3. Set up GitHub pages in your remote.
Navigate to Settings > Pages in your GitHub repo.
Under “Build and deployment”, choose the main branch in the root folder to enable GitHub pages.
Hit “Save”. If successful, you should see a blue banner at the top: “GitHub Pages source saved”.
If you are making a website, this step will be slightly different in that you’ll choose a different folder when setting up GitHub Pages. Be sure to follow Sam’s instructions!
Back in the main page for your repo, you’ll see two new icons: a yellow dot next to your most recent commit, and a “Deployment” section on the right with “github-pages” in it.
Eventually, these will turn green, meaning that your GitHub pages set up is complete.
4. Look at your deployment.
Click on the github-pages link under “Deployment”.
You should see a screen that has the url to your page and the most recent commit message as a deployment message.

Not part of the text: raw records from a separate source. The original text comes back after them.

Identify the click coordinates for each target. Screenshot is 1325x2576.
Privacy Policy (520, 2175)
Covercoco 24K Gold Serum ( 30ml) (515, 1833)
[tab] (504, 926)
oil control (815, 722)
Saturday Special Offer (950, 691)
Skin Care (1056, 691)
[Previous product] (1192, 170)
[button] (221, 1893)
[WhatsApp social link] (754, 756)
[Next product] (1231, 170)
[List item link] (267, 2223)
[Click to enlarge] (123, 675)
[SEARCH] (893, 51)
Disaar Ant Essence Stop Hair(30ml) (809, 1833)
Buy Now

Make a note of the url. It should be something along the lines of your-github-username.github.io/your-repository-name.
Click on the url. It should take you to a pretty bare page:
This is the rendered version of your README.
5. Find the url for your rendered .html
.
Every rendered document in your repository is now accessible to anyone with the url to your GitHub pages. This means that you can share your rendered output without a file, just a link.
The link to your repo on GitHub pages is different from your repo on GitHub. This is the usual naming scheme:
Image from Halina Do-Linh, Camila Vargas Poulsen, Samantha Csik, Daphne Virlar-Knight. 2023. coreR Course. NCEAS Learning Hub.
But first, you need to find your file.
Rendered document urls take the form: your-github-username.github.io/your-repository-name/[whatever folders the file is in]/the-file-name.html.
In this example, the url for the rendered .html is https://an-bui.github.io/new-repository/test-document.html. This means that test-document.html
is in the root folder (i.e. is not in any subfolders) in new-repository
.
Navigate to that url. You should see your rendered document as a webpage!
localhost
!
When you first render your document, you can open it up in a browser. It will look like a webpage, but the “url” will include something like localhost:
. This is not a real url! It is temporary and not shareable. If you’re unsure you’re looking at the right thing, check the url. If it looks like an actual url, then you have it right.
6. Save your url somewhere.
The best way to do this is to put a link somewhere in the README of your repo. For example, the README for this example repo includes the url to the rendered .html
.
Forking
Forking is the process by which you can copy and reuse another person’s code. Imagine having a meal with someone else, and using your fork to take something from the other person’s plate. You can then do whatever you want with the food you’ve taken: eat it, mix it with other things, etc. This is the idea behind forking.
2. Create the fork
Click “Fork”. You’ll be led to a screen to “Create a new fork”.
You can rename the repo if you want, or write a new description. You’ll also copy the main
branch.
You will have to wait for a bit.
Once it’s done, you should see a screen that looks like a normal repo with some indications that you have forked someone else’s repo:
- under the repo name, you will see “forked from” another repo.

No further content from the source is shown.